Peter Paul Rubens - A reunião de Abraão e Melquisedeque, 1625 |
Quem escreve um livro cria um castelo, quem o lê mora nele.
(Monteiro Lobato)
Ler um livro e mergulhar na história que ele traz em suas páginas, para Monteiro Lobato era morar em um castelo construído pelo escritor da obra. No entanto, eu diria que ler um livro é visitar um castelo, pois quando se passa a morar em um lugar, por mais belo, mágico e surpreendente que seja, o costume tende a cegar os nossos olhos à sensibilidade da beleza que nos cerca.
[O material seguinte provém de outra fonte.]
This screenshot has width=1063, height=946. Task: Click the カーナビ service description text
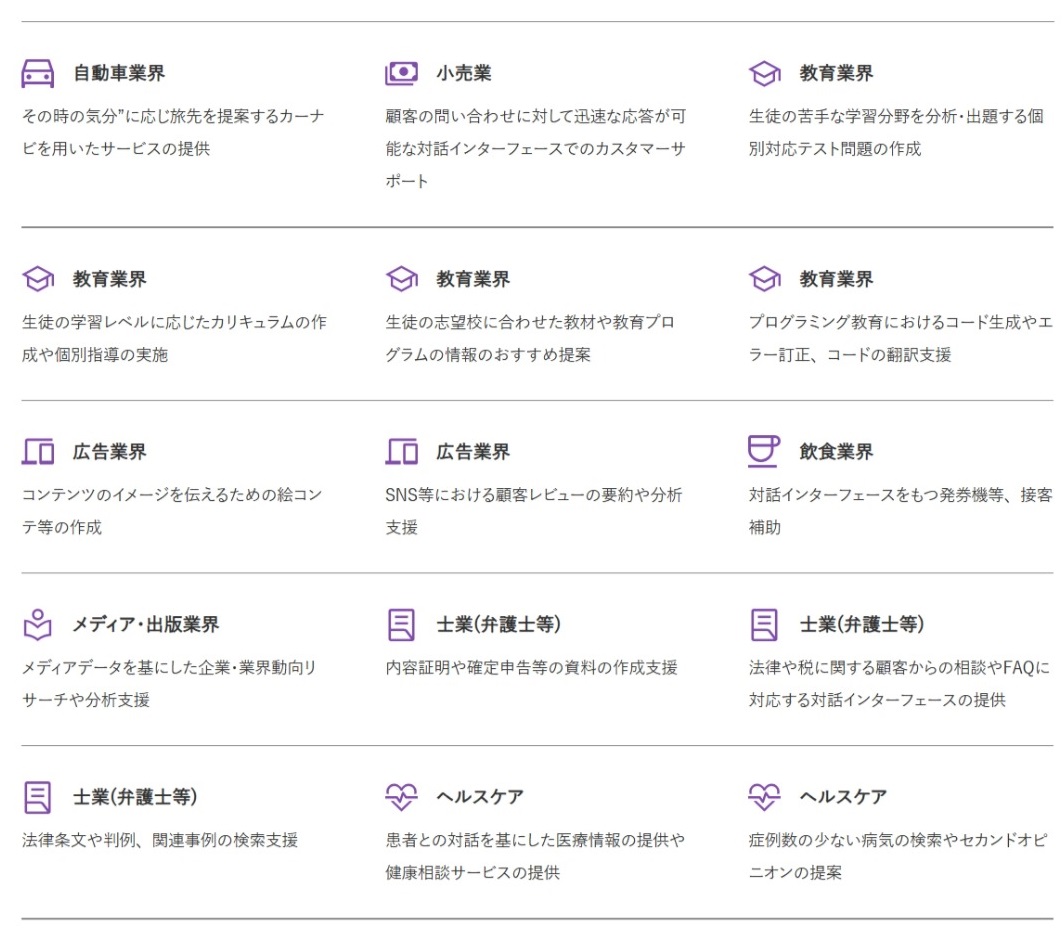[x=173, y=132]
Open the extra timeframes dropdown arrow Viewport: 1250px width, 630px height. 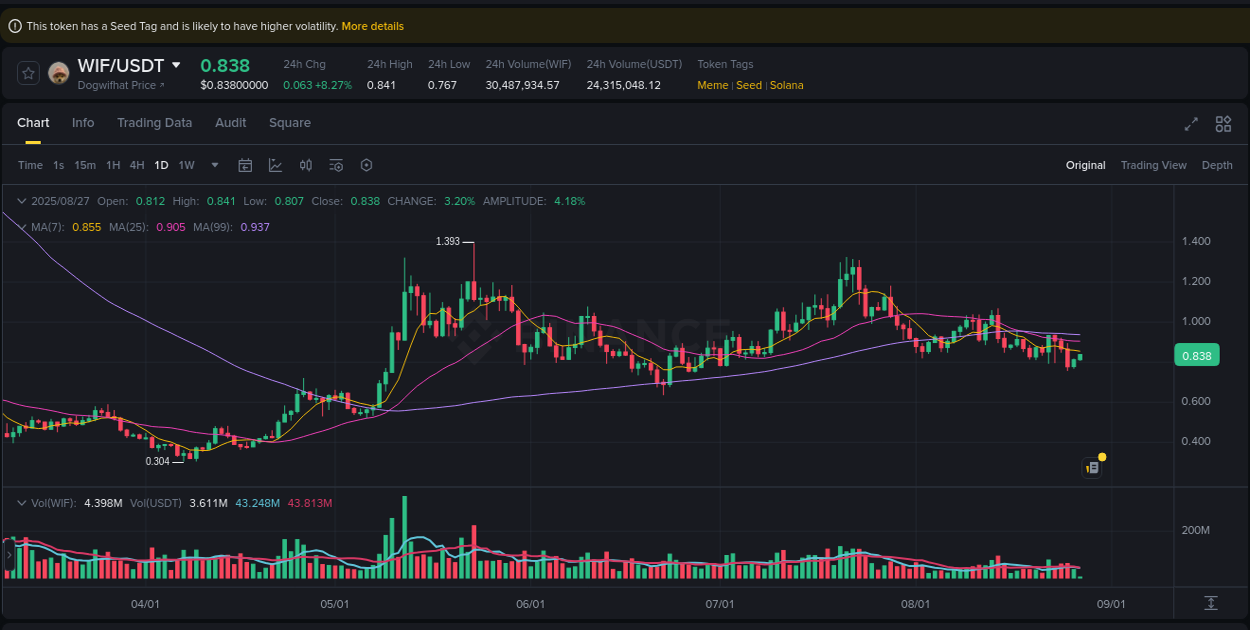click(212, 165)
Isso acontece pois, como eu já disse, "as artes [...], cujas obras buscam apresentar em nosso mundo o ideal de beleza, suprem momentaneamente [...] nossa necessidade estética, pois a beleza contida nas artes, assim como na natureza, é apenas uma sombra difusa da verdadeira e perfeita beleza, não conseguindo nos satisfazer de modo completo e perfeito." (Sobre necessidade humana de beleza)
Assim, tanto as artes visuais, especialmente as pictóricas, quanto a literatura compartilham desse mesmo pressuposto de serem visitadas, proporcionando a quem imerge em seus mundos a satisfação da necessidade estética através dos sentidos, causando emoções como a tristeza, a felicidade, a ansiedade, o sossego, etc.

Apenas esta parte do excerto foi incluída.